# Towers at Mullet Bay in SXM?



## krmlaw (Jan 30, 2012)

Cannot decide if we would like it here. Do you have to drive through all those abandoned buildings to get there? Is that area safe?

How are the grounds/pool/views?


----------



## silverfox82 (Jan 30, 2012)

Most, or all of the abandoned buildings have been torn down quite recently and reports are the area has been cleaned up nicely and the golf course is the best it's been in years.  Don't know much else but reports by owners always seem to be favorable.


----------



## JudyH (Jan 30, 2012)

It is our favorite place.  The 5 minute walk to the beach is quite safe, the pool is quiet and looks out on the lagoon.  The vegetation is so lush that the falling apart buildings are almost hidden, and it would be great if they have been torn down.  We have walked to the restaurants in daylight, its very very dark to walk back and I wouldn't do it again.


----------



## Anne S (Jan 31, 2012)

krmlaw said:


> Cannot decide if we would like it here. Do you have to drive through all those abandoned buildings to get there? Is that area safe?
> 
> How are the grounds/pool/views?



Only you can decide if you like it there. If you read my review you will see why I didn't care for it. The last time we were there the abandoned buildings were still there. I assume that the area is safe, but I wouldn't want to be walking around at night (No sidewalks or lights, for that matter). And frankly, I don't see the point of staying at a place where you have to drive (or hike) to the beach, when there are so many other resorts in St. Maarten that are directly on th beach, in addition to having other amenities, such as a restaurant.
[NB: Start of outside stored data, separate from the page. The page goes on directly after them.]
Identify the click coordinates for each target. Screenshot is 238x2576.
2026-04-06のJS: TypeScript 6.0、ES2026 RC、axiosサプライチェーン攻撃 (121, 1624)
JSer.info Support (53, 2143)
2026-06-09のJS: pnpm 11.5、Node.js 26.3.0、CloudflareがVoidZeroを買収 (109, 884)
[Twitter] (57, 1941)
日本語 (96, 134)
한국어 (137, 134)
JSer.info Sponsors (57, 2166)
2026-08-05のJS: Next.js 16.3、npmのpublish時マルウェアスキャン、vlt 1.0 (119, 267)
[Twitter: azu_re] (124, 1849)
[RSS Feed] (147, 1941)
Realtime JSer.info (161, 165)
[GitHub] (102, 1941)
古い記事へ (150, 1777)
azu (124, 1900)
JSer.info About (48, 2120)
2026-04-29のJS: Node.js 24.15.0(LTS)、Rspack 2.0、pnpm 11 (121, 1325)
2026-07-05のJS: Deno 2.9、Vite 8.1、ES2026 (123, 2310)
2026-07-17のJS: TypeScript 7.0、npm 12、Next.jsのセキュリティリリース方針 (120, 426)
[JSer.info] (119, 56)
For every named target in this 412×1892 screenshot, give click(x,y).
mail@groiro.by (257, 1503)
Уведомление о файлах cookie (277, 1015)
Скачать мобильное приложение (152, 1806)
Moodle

But again, this is just my opinion.


----------



## riverside (Feb 2, 2012)

We did not like it here at all.  The pool was small, it was hard to get bar service and the people were not friendly at all.  The grounds are very plain and the room had no view.  The location was fine because you could walk to Mullett Beach.  We loved that beach and it had a couple nice little bar/grills.  We would recommend staying somewhere else.


----------



## scotlass (Feb 9, 2012)

*Mullet Bay Beach*

We will be in SXM next week and wondering what the bathroom situation is at Mullet Bay.  Last year there was only one toilet working on the women's side out of about 4 stalls.  Did they fix them along with the 'fixup' of the abandoned buildings?  Thanks.


----------



## Krteczech (Feb 9, 2012)

Sadly, bathroom situation on Mullet Bay beach has not changed.


----------